Work in the field of medicine

In the seventies of the XIX century Louis Paster, the biography and achievements of which today are known to every schoolboy, dedicated himself to developing a method that is known today as immunization. At first, he first focused on chicken cholera, contagious illness, deadly for people. Working with experimental pathogens, he found that an antibody formed antibodies helped to withstand the disease. Its studies helped in the coming years to develop vaccines against other deaths, such as Siberian ulcers and rabies.

An important breakthrough in the field of medicine occurred due to the idea of \u200b\u200ba scientist about vaccination against rabies, which he developed in 1885 during his work with rabbits. The first patient who was saved in this way was a little boy infected with the bite of a mad dog. Since Paster introduced the vaccine before the penetration of the disease in the brain, the little patient survived. Pasteur vaccine made it famous internationally and brought him a reward in the amount of 25,000 francs.

Personal life

In 1849, Louis Paster, the biography and photos of which are discussed in this article, met in Strasbourg from Ann Marie Laurent, the daughter of the University of Rector, and in the same year he married her. In a happy marriage, five children were born, from which only two lived to mature age. The death of his nine-year-old daughter Zhanna, who died from Typh, pushed the scientist to learn later and vaccination from this terrible disease.

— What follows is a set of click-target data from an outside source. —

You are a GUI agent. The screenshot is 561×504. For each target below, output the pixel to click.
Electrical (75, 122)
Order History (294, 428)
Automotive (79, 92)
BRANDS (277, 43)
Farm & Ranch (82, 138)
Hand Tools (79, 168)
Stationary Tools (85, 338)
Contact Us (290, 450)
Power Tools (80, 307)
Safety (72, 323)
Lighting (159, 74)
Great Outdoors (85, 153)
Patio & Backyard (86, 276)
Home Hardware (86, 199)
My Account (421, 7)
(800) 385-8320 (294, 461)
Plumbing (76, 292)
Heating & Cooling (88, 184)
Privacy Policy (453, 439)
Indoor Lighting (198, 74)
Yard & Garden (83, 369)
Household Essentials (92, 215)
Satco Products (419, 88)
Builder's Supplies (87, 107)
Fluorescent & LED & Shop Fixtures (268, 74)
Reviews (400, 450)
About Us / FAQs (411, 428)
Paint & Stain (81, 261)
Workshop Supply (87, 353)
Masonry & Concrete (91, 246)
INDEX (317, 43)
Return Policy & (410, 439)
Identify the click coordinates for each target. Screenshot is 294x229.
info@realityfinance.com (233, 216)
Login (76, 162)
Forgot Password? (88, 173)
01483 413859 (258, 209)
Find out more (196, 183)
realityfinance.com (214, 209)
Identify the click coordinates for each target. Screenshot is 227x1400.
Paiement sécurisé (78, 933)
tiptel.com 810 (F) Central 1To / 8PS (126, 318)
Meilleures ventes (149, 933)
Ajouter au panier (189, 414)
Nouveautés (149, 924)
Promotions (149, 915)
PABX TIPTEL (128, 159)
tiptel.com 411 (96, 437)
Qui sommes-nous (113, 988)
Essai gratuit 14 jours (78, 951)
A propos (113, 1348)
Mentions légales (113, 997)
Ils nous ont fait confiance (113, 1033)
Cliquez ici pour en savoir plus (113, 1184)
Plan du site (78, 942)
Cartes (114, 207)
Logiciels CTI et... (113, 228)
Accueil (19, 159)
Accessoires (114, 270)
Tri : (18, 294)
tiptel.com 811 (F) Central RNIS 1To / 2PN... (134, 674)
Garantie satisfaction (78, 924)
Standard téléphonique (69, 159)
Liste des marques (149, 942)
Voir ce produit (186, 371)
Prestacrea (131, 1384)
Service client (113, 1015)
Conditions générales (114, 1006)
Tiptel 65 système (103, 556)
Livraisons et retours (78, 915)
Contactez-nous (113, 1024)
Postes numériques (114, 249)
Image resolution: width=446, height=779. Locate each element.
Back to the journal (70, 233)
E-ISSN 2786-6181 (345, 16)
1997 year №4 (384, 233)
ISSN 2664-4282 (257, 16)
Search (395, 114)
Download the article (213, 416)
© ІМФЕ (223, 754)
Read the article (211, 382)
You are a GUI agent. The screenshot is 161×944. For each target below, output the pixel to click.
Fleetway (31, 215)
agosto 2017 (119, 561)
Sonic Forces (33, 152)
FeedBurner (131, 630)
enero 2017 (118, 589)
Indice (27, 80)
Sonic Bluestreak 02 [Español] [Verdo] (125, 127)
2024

Sunset of the Great Researcher

The biography of Louis Pasteur (in French Louis Pasteur) is rich in historical events and discoveries. But no one is completely insured against diseases. Since 1868, the scientist has been partially paralyzed due to the hardest stroke of the brain, but he was able to continue his research. He celebrated its 70th anniversary in Sorbonne, which was attended by a number of prominent scientists, including the British surgeon, Joseph Lister. At this time, his condition worsened, and he died on September 28, 1895. The biography of Louis Pasteur in English and many others today is available to study its descendants.